_Given data:_
○ ○ ○

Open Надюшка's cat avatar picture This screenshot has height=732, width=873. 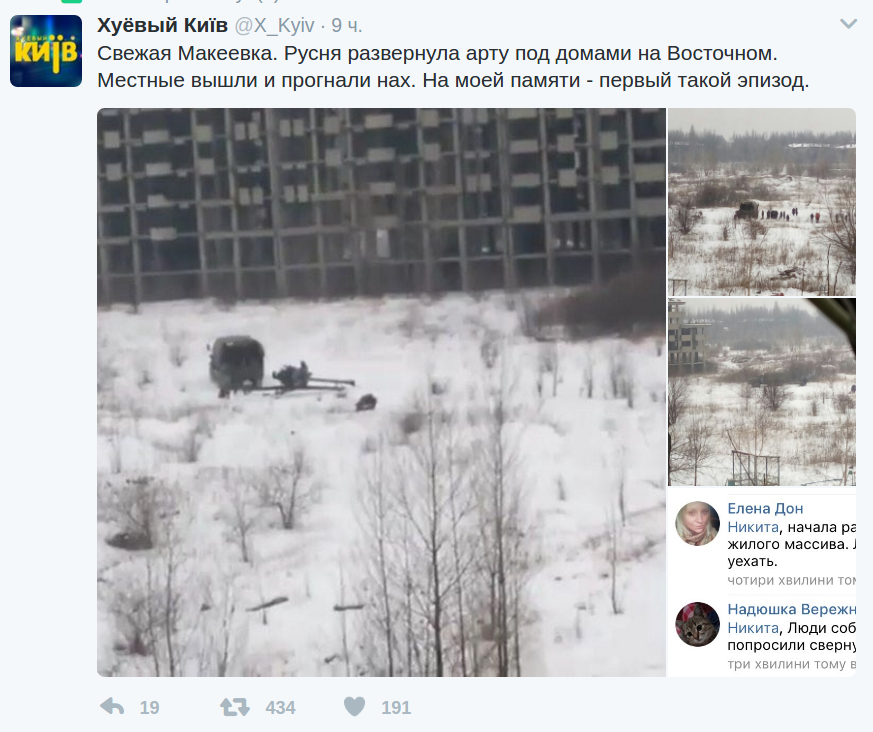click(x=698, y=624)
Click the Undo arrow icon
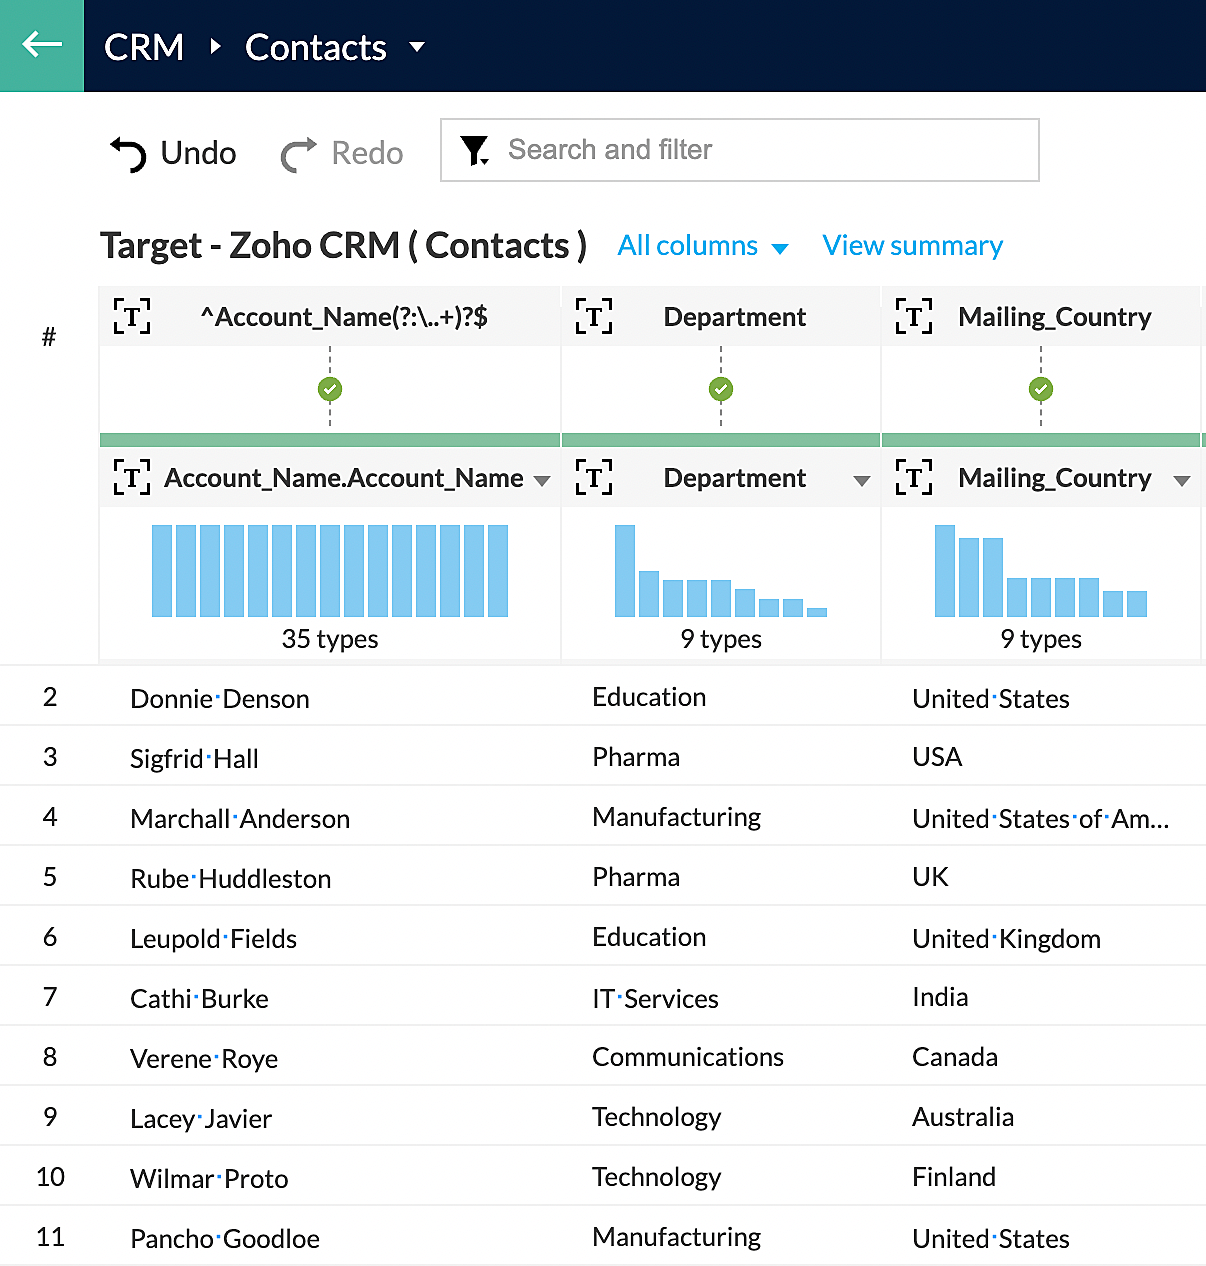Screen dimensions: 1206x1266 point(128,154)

○ ○ ○

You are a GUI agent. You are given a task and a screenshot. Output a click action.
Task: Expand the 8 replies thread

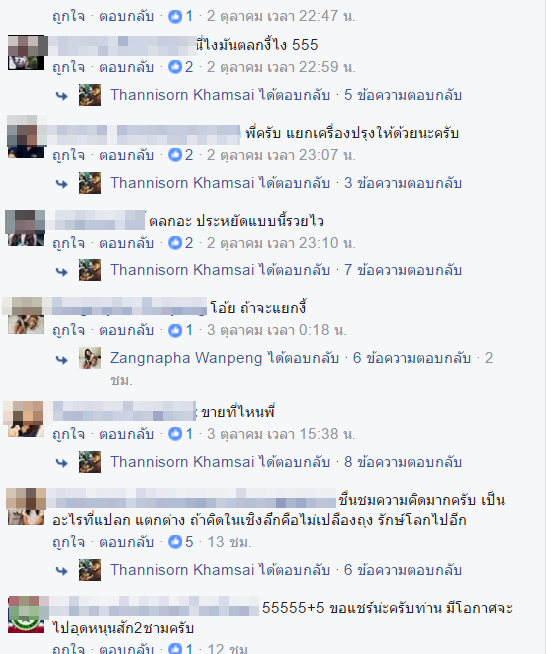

○ ○ ○

_Objective:_
Switch "thread" for "discussion" and write out everything from the line with "You are a GUI" down to the line with "Task: Expand the 8 replies thread", making no other changes.

_Response:_
You are a GUI agent. You are given a task and a screenshot. Output a click action.
Task: Expand the 8 replies discussion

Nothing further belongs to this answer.